Abstract

Increased salinity in Lake Meredith has been attributed by water sampling to a reach of 5.5 mi of the Canadian River immediately below Ute Dam near Logan, New Mexico, as a source of saline inflow. Since Lake Meredith, impounded by Sanford Dam 150 mi downstream from Ute Dam, and the Canadian River are primary water supplies for several municipalities, including the city of Amarillo, Texas, remediation of salinity contamination is needed. Investigations performed in the late 1960s and early 1970s by the Texas Water Quality Board, the Canadian River Municipal Water Authority, and the U.S. Bureau of Reclamation conclude that the saline contamination is the result of naturally occurring artesian aquifers associated with evaporites. Proposals concluded that relieving the artesian head on these aquifers through pumping and disposing of the brine in deep-injection wells would greatly reduce the saline inflow into the river. An exploration program was initiated in November 1993 to determine the character of the brine aquifer(s), lateral extent, porosity/permeability, and also potential deep injection strata for disposal wells for the brine water. Included in this program were exploration drilling, borehole geophysics, surface seismic reflection, and pumping tests.

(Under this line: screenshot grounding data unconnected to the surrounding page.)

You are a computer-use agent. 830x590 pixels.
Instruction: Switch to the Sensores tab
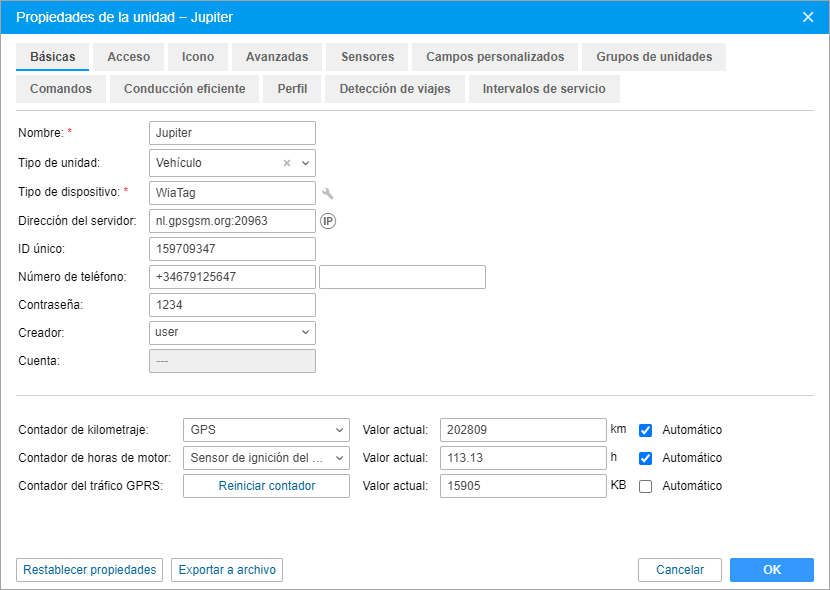point(367,57)
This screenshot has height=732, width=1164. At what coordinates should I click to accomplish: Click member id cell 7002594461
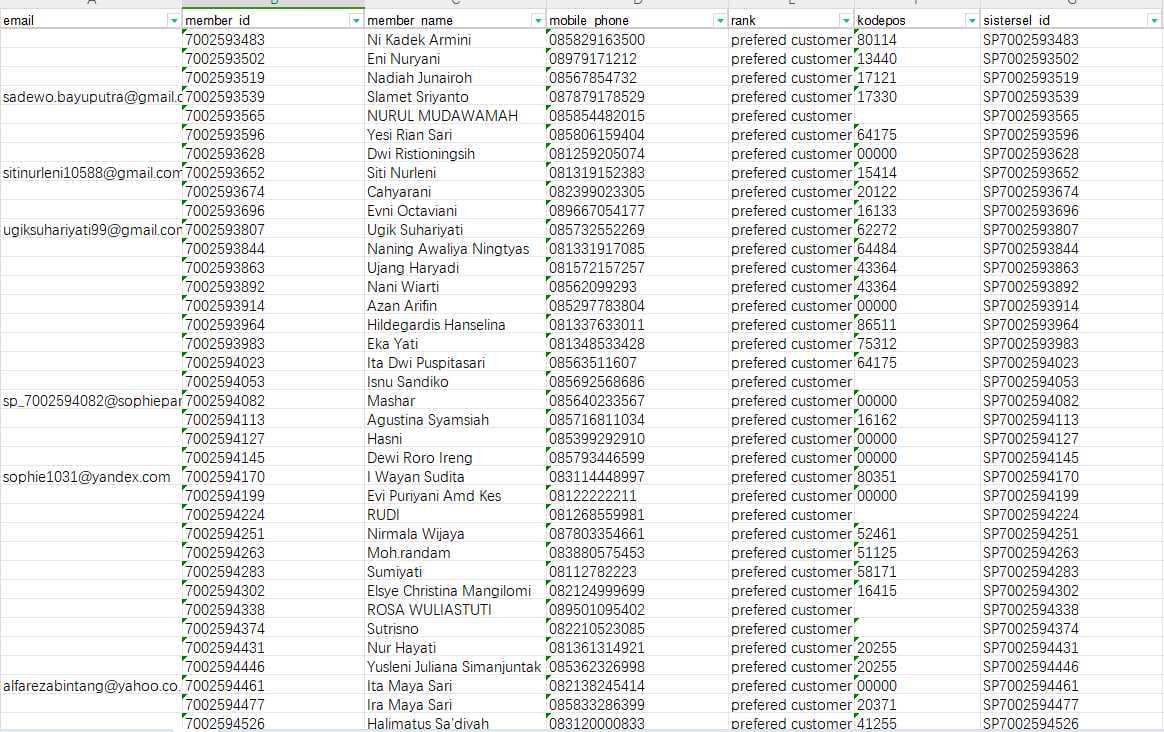(273, 686)
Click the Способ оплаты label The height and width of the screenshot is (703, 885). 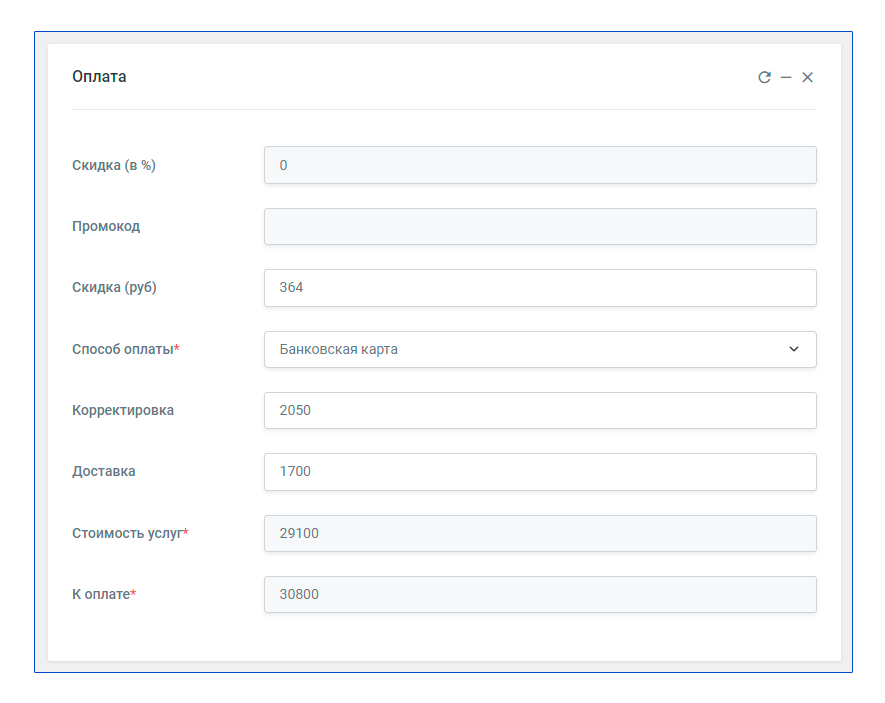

Shallow geophysical reflection surveys in the river channel mapped the brine aquifer and located lateral discontinuities, interpreted as collapse zones providing vertical flow paths from the brine aquifer to the river channel. Deep seismic reflection surveys, tied to existing deep oil wells in the area, show sufficiently thick sedimentary sequences for deep disposal wells. These sedimentary sections of arkosic sands are associated with a deep graben in the vicinity of Logan where brine flows into the Canadian River. Log analysis of existing wells in the area allowed the correlation of lithology to seismically derived structural horizons. Information on a variety of lithologic parameters, including primary and fracture porosity, allowed selection of disposal formations prior to injection testing.